Uber Settles Misclassification Lawsuits in Two States

Uber AppUber Technologies, the company that uses smartphone apps to connect passengers with “on demand” drivers, has been a litigation magnet. To settle claims made by municipal governments that it misled potential customers about the methods it used to screen drivers, Uber agreed to pay $25 million and to reword its advertising. The company earlier agreed to pay $28.5 million to settle a class action lawsuit that raised similar issues. Uber has settled or is currently defending a variety of lawsuits challenging its authority to operate without taxi licenses, alleging antitrust violations and unlawful interference with taxi drivers, contending that it failed to protect the privacy of app users, and claiming that Uber is responsible for various acts of misconduct or negligence committed by drivers.

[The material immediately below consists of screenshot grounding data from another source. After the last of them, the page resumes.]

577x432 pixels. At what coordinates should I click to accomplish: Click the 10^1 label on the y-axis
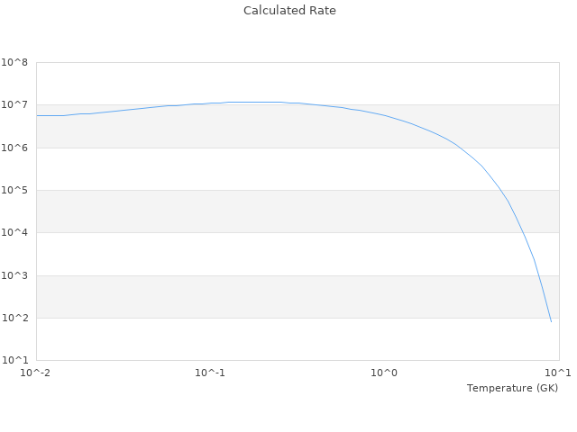[14, 361]
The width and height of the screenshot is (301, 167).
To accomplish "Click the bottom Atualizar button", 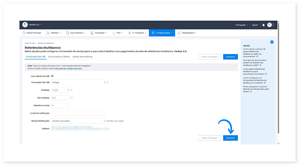I will (x=230, y=138).
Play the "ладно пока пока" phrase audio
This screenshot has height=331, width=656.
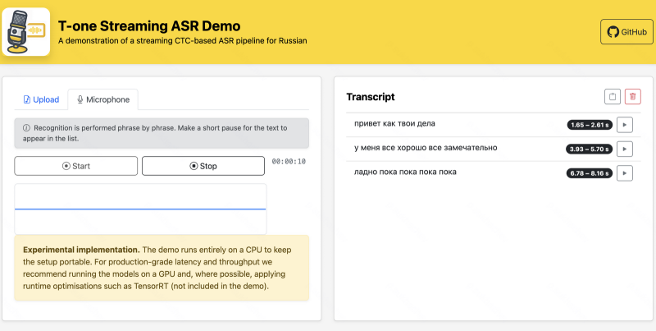(x=624, y=172)
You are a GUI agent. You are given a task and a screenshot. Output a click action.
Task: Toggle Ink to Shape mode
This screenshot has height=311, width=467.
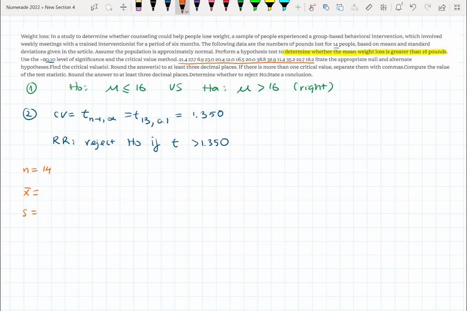click(x=326, y=7)
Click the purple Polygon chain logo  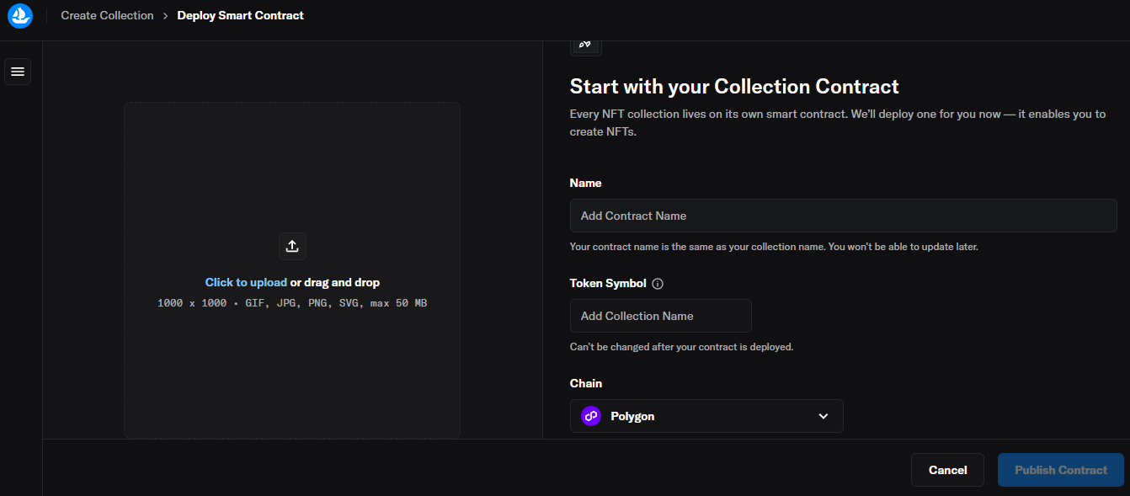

A legal issue that has persistently plagued Uber is the claim that it misclassifies its drivers as independent contractors when, in fact, they are employees. The alleged misclassification lowers Uber’s costs because laws governing unemployment compensation, worker’s compensation, minimum wage, overtime, and business expense reimbursement do not apply to independent contractors. Uber recently settled class action lawsuits covering drivers in California and Massachusetts who complained that they were denied employee benefits to which they were entitled.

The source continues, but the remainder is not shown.